What analytical challenges exist in elucidating ndhG structure and interactions?

Researchers face several significant challenges when studying ndhG:

• Low abundance: The NDH complex exists in much lower quantities than other photosynthetic complexes, making isolation difficult

• Membrane protein nature: As a transmembrane protein, ndhG requires specialized techniques for extraction and analysis

• Complex assembly dynamics: The stepwise assembly process creates transient intermediates difficult to capture

• Integration of nuclear and plastid components: Coordinated expression of components from different genomes complicates experimental systems

These challenges have limited traditional biochemical approaches like pulse-chase labeling for NDH assembly studies . To overcome these limitations, researchers are developing complementary approaches combining genetics, proteomics, and advanced microscopy techniques.

How do post-translational modifications regulate ndhG activity?

Post-translational modifications (PTMs) likely play crucial roles in regulating ndhG function, though specific modifications in Liriodendron tulipifera have not been fully characterized. Based on studies of other membrane proteins in photosynthetic complexes, several types of modifications may regulate ndhG:

These modifications likely respond to environmental conditions and developmental cues, providing dynamic regulation of NDH complex function. Mass spectrometry-based approaches are most suitable for comprehensive identification of ndhG PTMs under different physiological conditions.

How can genetic engineering of ndhG advance our understanding of cyclic electron flow?
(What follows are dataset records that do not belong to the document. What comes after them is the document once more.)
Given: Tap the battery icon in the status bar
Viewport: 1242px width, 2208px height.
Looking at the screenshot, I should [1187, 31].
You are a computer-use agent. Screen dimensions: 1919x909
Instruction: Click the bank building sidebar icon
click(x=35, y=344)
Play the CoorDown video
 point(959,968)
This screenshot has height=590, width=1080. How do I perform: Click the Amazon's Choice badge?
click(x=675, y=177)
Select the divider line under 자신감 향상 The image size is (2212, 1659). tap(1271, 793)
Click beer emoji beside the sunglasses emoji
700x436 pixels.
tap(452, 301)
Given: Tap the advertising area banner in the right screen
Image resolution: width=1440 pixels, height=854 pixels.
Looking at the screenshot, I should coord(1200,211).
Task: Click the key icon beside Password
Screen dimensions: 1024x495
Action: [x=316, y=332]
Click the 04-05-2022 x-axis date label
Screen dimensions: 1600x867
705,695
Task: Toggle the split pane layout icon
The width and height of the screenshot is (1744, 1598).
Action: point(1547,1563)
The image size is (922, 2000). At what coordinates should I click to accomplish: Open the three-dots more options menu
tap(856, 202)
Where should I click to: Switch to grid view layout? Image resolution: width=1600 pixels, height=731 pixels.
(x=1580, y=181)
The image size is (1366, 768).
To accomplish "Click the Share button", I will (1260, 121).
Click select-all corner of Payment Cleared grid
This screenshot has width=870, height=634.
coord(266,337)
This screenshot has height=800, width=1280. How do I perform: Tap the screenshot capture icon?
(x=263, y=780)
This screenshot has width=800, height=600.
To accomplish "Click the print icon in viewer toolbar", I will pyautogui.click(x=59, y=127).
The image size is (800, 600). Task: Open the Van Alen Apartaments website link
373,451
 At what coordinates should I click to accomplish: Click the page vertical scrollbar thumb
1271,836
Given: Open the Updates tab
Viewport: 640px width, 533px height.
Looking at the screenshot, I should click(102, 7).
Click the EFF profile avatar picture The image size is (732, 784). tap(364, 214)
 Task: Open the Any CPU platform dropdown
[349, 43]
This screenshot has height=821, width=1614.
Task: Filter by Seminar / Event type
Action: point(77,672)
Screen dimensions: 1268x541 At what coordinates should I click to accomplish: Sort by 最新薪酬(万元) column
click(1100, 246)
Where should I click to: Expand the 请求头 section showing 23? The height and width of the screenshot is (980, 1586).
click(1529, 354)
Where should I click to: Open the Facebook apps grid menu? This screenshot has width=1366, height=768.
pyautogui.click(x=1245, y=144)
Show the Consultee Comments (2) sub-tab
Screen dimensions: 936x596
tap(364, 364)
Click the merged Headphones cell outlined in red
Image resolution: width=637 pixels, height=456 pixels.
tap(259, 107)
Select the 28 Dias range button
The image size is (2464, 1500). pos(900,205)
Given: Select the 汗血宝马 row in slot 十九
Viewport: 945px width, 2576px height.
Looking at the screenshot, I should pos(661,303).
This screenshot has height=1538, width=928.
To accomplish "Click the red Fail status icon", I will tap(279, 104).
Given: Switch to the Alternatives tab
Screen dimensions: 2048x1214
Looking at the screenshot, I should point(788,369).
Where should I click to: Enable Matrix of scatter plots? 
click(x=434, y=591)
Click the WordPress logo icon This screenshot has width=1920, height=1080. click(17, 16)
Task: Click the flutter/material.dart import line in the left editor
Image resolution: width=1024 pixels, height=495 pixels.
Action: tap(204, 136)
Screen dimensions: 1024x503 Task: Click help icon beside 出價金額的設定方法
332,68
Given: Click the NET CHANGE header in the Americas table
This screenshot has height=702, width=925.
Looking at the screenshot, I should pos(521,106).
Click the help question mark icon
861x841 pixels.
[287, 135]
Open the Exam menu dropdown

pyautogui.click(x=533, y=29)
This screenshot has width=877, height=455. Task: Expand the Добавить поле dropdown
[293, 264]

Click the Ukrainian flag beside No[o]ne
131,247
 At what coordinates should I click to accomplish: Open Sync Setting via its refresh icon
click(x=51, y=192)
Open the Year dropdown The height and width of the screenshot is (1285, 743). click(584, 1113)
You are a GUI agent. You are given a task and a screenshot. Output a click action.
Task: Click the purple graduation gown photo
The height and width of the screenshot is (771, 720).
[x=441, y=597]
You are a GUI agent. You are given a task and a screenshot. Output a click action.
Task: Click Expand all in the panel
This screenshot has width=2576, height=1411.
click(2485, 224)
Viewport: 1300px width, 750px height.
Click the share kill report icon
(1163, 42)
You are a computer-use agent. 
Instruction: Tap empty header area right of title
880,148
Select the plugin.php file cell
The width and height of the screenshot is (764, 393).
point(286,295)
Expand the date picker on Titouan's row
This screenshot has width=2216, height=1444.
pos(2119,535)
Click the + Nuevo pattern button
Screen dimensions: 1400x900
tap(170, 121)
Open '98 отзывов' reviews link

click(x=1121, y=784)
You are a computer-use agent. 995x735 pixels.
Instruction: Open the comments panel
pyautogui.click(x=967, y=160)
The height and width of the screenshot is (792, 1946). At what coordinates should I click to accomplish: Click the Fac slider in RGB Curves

Genetic engineering approaches targeting ndhG offer powerful tools for investigating NDH complex function:

• Site-directed mutagenesis can identify critical residues involved in protein-protein interactions or electron transport

• Domain swapping between L. tulipifera and L. chinense ndhG could reveal species-specific functional differences

• Fluorescent protein fusions may track NDH complex assembly dynamics in vivo

• Heterologous expression in model organisms, similar to experiments with LtuTPS32 , could assess functional conservation

Such approaches could address fundamental questions about cyclic electron flow regulation and the specific role of ndhG in this process. The heterologous transformation method used for LtuTPS32 gene expression in tobacco provides a template for similar experiments with ndhG.

How does ndhG structure and function differ between Liriodendron tulipifera and Liriodendron chinense?

Liriodendron tulipifera and L. chinense represent an interesting comparative system for studying ndhG evolution and function. While L. tulipifera has extensive natural distribution in Eastern North America, L. chinense is nearing endangerment due to its low regeneration rate .

Comparative analysis would likely reveal:

• High sequence conservation of the plastid-encoded ndhG between species

• Potential differences in regulatory elements affecting expression

• Species-specific interactions with nuclear-encoded NDH components

• Possible adaptations to different ecological niches

What insights can biochemical studies of ndhG provide for plant adaptation mechanisms?

Biochemical characterization of ndhG function can reveal fundamental mechanisms of plant adaptation:

Understanding ndhG function in Liriodendron may provide insights into how this relic genus has persisted while other lineages have become extinct. The conservation of NDH complex components in Liriodendron suggests their importance in the evolutionary success of this ancient lineage.